━━━ TEXT FOR ANALYSIS

For scoring benchmarks, we add 200,000 randomly-generated, non-homologous decoy sequences to the test set. We use synthetic sequences in order to avoid penalizing a method that identifies remote, previously unknown evolutionary relationships. Decoys are created with characters drawn i.i.d from the nucleotide composition of the positive test sequences, with the length of each decoy matching a randomly-selected positive test sequence. We score all of the test and decoy sequences with homology models built using the training MSAs. We measure scoring effectiveness by creating a ROC plot that shows true positive rate, or sensitivity, as a function of false positive rate.

To test the effectiveness of HPMs in remote homology alignment, we measure how accurately each model aligns remote homologs relative to the original alignment. We define accuracy to be the fraction of residues in consensus columns aligned correctly across all test sequences. We do not measure alignment accuracy in insert columns, as pHMMs, pSCFGs, and HPMs do not align characters in insert states.

Scoring and alignment benchmark results

The chief motivation in using HPMs for homology search is the potential for conserved patterns of pairwise evolution to be captured by the all-by-all pairwise ekl terms. Are the ekl’s useful for homology search? To answer this question, we compare the performance of default HPMs with all ekl’s included (red curves in Fig 4) against HPMs for which the ekl terms are constrained to 0 when training with Gremlin (“no ekl” HPMs, black curves). A no ekl HPM is similar to a pHMM, but there three key differences: gaps are represented by deletion characters rather than deletion states; sequences are aligned using importance sampling rather than the Viterbi algorithm; and Gremlin uses different prior information than HMMER. The HPM outperforms the no ekl HPM in both the tRNA and Twister ribozyme benchmarks, showing greater sensitivity in the ROC plots in Fig 4. (In the SAM riboswitch benchmark, every method tested is able to fully separate homologous test and decoy sequences.) In the three alignment benchmarks (see Table 2), the all-by-all HPM is more accurate than the no ekl HPM. We conclude ekl’s generally add sensitivity to remote homology search and alignment.

Fig 4. Remote homology scoring benchmark results.

━━━━━━
━━━ EXTRACTED DATA

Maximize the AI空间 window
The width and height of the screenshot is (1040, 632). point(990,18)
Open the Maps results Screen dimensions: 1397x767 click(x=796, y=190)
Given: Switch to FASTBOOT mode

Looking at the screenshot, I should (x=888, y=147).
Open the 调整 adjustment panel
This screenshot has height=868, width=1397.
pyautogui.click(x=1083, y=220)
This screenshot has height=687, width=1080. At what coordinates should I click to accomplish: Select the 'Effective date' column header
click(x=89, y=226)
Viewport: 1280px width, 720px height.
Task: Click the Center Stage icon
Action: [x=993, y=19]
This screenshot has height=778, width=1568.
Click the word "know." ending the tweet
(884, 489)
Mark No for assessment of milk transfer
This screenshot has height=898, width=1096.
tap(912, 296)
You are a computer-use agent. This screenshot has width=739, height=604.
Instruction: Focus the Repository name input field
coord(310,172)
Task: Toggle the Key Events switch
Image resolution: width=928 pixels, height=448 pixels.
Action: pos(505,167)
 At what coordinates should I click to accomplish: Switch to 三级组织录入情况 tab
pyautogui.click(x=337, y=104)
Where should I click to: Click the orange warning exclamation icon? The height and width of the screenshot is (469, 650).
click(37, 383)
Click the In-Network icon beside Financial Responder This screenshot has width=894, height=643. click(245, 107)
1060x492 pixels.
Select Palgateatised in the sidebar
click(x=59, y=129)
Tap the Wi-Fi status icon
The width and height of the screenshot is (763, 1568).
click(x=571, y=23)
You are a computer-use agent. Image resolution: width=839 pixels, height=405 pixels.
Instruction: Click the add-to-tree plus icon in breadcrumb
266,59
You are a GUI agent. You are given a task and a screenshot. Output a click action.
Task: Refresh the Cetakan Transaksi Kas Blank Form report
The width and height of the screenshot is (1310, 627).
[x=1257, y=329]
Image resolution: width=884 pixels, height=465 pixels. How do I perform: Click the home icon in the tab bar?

━━━━━━

▶ REQUIRED WORK:
1. According to the benchmark passage, why are the decoy sequences synthetic rather than drawn from real sequences? Answer in one to three sentences.
2. In the benchmark passage, how many decoy sequences are added to the test set for scoring?
3. Write the next part of the benchmark passage, starting after its final line.

▶ ANSWER SET:
1. Synthetic decoys are used so that a method is not penalized for finding remote, previously unknown evolutionary relationships. A real sequence used as a decoy might actually be a distant homolog, and detecting it would then wrongly count as a false positive.

2. 200,000 randomly generated, non-homologous decoy sequences are added.

3.
Fig 4

Receiver operating characteristic (ROC) plots for the tRNA (A) and Twister type P1 ribozyme (B) benchmarks. The X axis is the fraction of decoys that score higher than a certain threshold (false positive rate), and the Y axis is the fraction of homologous test sequences that score higher than the same threshold (true positive rate, or sensitivity). In the SAM riboswitch benchmark, each model perfectly discriminates homologs from decoys.

Table 2. Remote homology alignment benchmark results.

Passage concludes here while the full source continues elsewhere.